Defining a generic class
Generic classes take a type as a parameter within square brackets []. One convention is to use the letter A as type parameter identifier, though any parameter name may be used.
class Stack[A] {
private var elements: List[A] = Nil
def push(x: A) { elements = x :: elements }
def peek: A = elements.head
def pop(): A = {
val currentTop = peek
elements = elements.tail
currentTop
}
}
This implementation of a Stack class takes any type A as a parameter. This means the underlying list, var elements: List[A] = Nil, can only store elements of type A. The procedure def push only accepts objects of type A (note: elements = x :: elements reassigns elements to a new list created by prepending x to the current elements).
Nil here is an empty List and is not to be confused with null.
Usage
To use a generic class, put the type in the square brackets in place of A.
val stack = new Stack[Int]
stack.push(1)
stack.push(2)
println(stack.pop) // prints 2
println(stack.pop) // prints 1
The instance stack can only take Ints. However, if the type argument had subtypes, those could be passed in:
class Fruit
class Apple extends Fruit
class Banana extends Fruit
val stack = new Stack[Fruit]
val apple = new Apple
val banana = new Banana
stack.push(apple)
stack.push(banana)
Class Apple and Banana both extend Fruit so we can push instances apple and banana onto the stack of Fruit.

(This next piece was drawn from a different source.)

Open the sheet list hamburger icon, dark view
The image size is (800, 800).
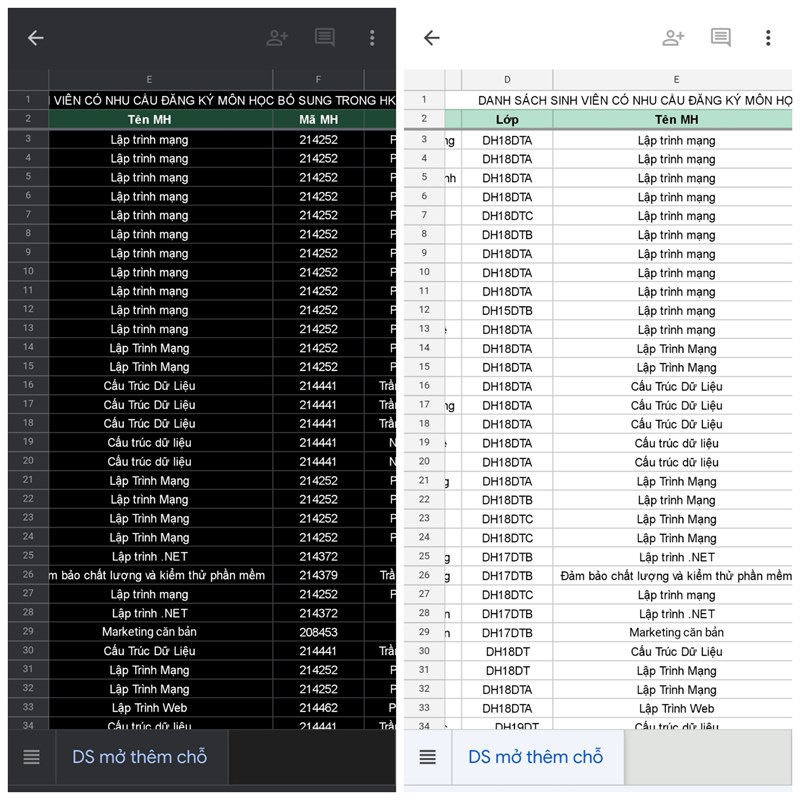[30, 757]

Note: subtyping of generic types is *invariant*. This means that if we have a stack of characters of type Stack[Char] then it cannot be used as an integer stack of type Stack[Int]. This would be unsound because it would enable us to enter true integers into the character stack. To conclude, Stack[A] is only a subtype of Stack[B] if and only if B = A. Since this can be quite restrictive, Scala offers a type parameter annotation mechanism to control the subtyping behavior of generic types.